* EXERCISE TEXT *

Darrell Simmons, special agent in charge for the Iowa Division of Criminal Investigation western Iowa office, said the case remains open because of concerns from family members of Lisa, whose maiden name was Lisa Hamstra.
“I haven’t reviewed the case myself, but I think there was some speculation on whether it was an accident or not; some people feel it was accident and some people don’t, so still trying to follow up on some of those allegations,” he said.
Simmons said there is an agent assigned to the case, but there has not been much traction in it.
“We haven’t had anything on that for a while,” he said.
Jason said he reached out to Sioux County sheriff Dan Altena to gather more information about the case, but said the lawman told him he could not provide him any information on the case since it remained open and unsolved.
However, Jason said Altena told him that he would be interested in flying him to Sioux County over a weekend in February to meet with investigators.
When February approached with no meeting scheduled, Jason said he contacted the department to follow up and Altena told him that he and other investigators would visit him in Idaho instead, which resulted in the meeting being delayed several more times throughout the year.
‘It still is ongoing’
Jason said he is extremely frustrated by the situation since he wants to meet with the officials and help clear his father’s name from any indication of wrongdoing.
“No chance in hell of them coming out here like they say they are going to; yet, they want to sit and interview me about questions regarding her death,” Jason said. “Them saying they are going to come out here and then never following through, it sounds like they don’t have a leg to stand on.”
Altena confirmed that the department has been in contact with Jason, but he could not provide the exact reason due to the case being an open investigation.
“There’s been some scheduling difficulties, I worked on this case along with a couple of other agencies — the FBI and the DCI — and part of the problem is it’s been an extremely busy year for cases and getting all of our schedules together has been a little difficult,” Altena said. “At this point, we haven’t been able to do as much as we’d like with it, but it still ongoing.”
Jason also is exasperated by the negative portrayals of his father he has read about because of his mother’s death.
“I’ve never seen him act with a hostile, aggressive or mean bone in his body toward anyone period,” Jason said. “I’ve never seen him start a fight. I’ve never seen him provoke the circumstance for that kind of an outcome to take place.”
‘There’s no way’
From what Jason knows of Darwin and Lisa’s relationship, they were happy together and he said his father loved Lisa “more than life itself.”
He described Lisa and Darwin as sweethearts at West Sioux High School in Hawarden were they both attended. The couple married on Nov. 1, 1980, both were 17.

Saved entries
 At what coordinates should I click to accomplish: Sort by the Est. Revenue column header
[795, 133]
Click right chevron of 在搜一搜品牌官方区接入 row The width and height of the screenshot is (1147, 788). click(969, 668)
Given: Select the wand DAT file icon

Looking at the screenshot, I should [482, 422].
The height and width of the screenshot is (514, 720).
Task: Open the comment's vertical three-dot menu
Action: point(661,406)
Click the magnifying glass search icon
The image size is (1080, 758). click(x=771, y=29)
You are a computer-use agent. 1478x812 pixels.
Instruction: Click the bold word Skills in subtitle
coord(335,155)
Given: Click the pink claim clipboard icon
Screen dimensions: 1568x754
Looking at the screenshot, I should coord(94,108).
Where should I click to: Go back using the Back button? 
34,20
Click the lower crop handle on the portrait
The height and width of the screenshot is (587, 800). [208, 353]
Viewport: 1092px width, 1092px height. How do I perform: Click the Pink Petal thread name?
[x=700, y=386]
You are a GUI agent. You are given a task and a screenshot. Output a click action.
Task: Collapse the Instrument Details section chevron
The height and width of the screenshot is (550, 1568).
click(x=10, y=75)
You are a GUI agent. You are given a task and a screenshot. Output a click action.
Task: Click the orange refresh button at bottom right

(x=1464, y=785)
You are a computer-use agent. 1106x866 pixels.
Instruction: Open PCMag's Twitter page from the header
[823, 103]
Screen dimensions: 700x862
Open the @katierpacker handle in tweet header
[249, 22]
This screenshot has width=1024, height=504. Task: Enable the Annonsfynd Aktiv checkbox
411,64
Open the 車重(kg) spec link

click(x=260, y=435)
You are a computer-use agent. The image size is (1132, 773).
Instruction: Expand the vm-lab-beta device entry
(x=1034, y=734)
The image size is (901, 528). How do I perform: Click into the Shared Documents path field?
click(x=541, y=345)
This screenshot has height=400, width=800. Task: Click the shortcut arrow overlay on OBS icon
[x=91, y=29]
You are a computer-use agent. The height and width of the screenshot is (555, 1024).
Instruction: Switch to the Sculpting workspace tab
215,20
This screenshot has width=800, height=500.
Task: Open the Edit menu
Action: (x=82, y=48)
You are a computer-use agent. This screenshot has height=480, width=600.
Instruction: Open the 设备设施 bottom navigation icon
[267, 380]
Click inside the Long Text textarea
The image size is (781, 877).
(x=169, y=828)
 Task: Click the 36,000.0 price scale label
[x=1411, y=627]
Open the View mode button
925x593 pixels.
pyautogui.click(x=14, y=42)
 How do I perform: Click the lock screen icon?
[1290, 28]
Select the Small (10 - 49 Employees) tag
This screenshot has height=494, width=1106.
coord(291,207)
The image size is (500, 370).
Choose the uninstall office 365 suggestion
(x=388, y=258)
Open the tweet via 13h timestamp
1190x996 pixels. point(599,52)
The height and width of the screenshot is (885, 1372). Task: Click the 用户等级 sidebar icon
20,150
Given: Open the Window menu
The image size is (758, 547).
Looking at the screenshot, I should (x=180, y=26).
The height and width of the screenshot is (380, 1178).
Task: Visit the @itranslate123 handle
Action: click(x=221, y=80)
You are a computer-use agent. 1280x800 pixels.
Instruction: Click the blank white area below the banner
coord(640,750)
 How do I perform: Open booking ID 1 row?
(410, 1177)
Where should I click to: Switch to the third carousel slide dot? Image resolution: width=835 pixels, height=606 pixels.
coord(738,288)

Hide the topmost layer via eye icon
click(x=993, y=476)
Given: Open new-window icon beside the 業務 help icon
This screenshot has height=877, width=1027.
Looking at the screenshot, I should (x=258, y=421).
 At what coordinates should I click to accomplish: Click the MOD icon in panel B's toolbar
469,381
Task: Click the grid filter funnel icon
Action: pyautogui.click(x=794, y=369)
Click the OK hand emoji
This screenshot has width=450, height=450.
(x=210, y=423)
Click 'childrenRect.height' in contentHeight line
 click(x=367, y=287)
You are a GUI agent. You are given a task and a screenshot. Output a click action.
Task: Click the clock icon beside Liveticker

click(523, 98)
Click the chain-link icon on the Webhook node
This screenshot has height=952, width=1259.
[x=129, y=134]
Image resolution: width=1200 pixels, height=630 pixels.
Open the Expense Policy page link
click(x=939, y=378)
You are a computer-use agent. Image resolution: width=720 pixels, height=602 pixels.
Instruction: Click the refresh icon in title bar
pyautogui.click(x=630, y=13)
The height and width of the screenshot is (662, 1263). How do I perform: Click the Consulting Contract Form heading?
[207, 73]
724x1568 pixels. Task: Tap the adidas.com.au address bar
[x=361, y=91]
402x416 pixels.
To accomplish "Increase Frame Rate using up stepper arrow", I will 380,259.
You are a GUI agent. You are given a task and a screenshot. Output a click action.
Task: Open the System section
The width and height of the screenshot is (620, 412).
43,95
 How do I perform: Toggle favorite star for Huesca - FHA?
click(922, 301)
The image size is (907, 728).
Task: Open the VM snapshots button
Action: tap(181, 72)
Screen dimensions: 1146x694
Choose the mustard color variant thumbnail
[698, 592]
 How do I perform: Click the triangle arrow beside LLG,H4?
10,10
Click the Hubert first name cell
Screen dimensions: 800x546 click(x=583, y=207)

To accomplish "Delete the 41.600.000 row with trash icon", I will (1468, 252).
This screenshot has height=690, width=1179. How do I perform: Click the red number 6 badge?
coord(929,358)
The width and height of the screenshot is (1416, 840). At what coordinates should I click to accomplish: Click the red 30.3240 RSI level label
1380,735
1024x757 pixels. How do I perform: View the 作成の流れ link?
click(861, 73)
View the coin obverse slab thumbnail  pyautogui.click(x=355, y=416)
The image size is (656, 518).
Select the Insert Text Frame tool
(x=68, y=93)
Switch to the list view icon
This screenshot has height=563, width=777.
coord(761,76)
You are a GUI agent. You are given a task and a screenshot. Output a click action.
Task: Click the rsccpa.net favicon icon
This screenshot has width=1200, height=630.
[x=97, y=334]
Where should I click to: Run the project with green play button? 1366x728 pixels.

* PROMPT 1 *
Transcribe a passage from the news excerpt, beginning at "Simmons said there" and stopping after "throughout the year.".
* PROMPT 2 *
In the news excerpt, which two agencies did Altena say worked on the case with him?
These rows come from a different source than the news excerpt.

* YOUR RESPONSE 1 *
Simmons said there is an agent assigned to the case, but there has not been much traction in it.
“We haven’t had anything on that for a while,” he said.
Jason said he reached out to Sioux County sheriff Dan Altena to gather more information about the case, but said the lawman told him he could not provide him any information on the case since it remained open and unsolved.
However, Jason said Altena told him that he would be interested in flying him to Sioux County over a weekend in February to meet with investigators.
When February approached with no meeting scheduled, Jason said he contacted the department to follow up and Altena told him that he and other investigators would visit him in Idaho instead, which resulted in the meeting being delayed several more times throughout the year.

* YOUR RESPONSE 2 *
The FBI and the DCI.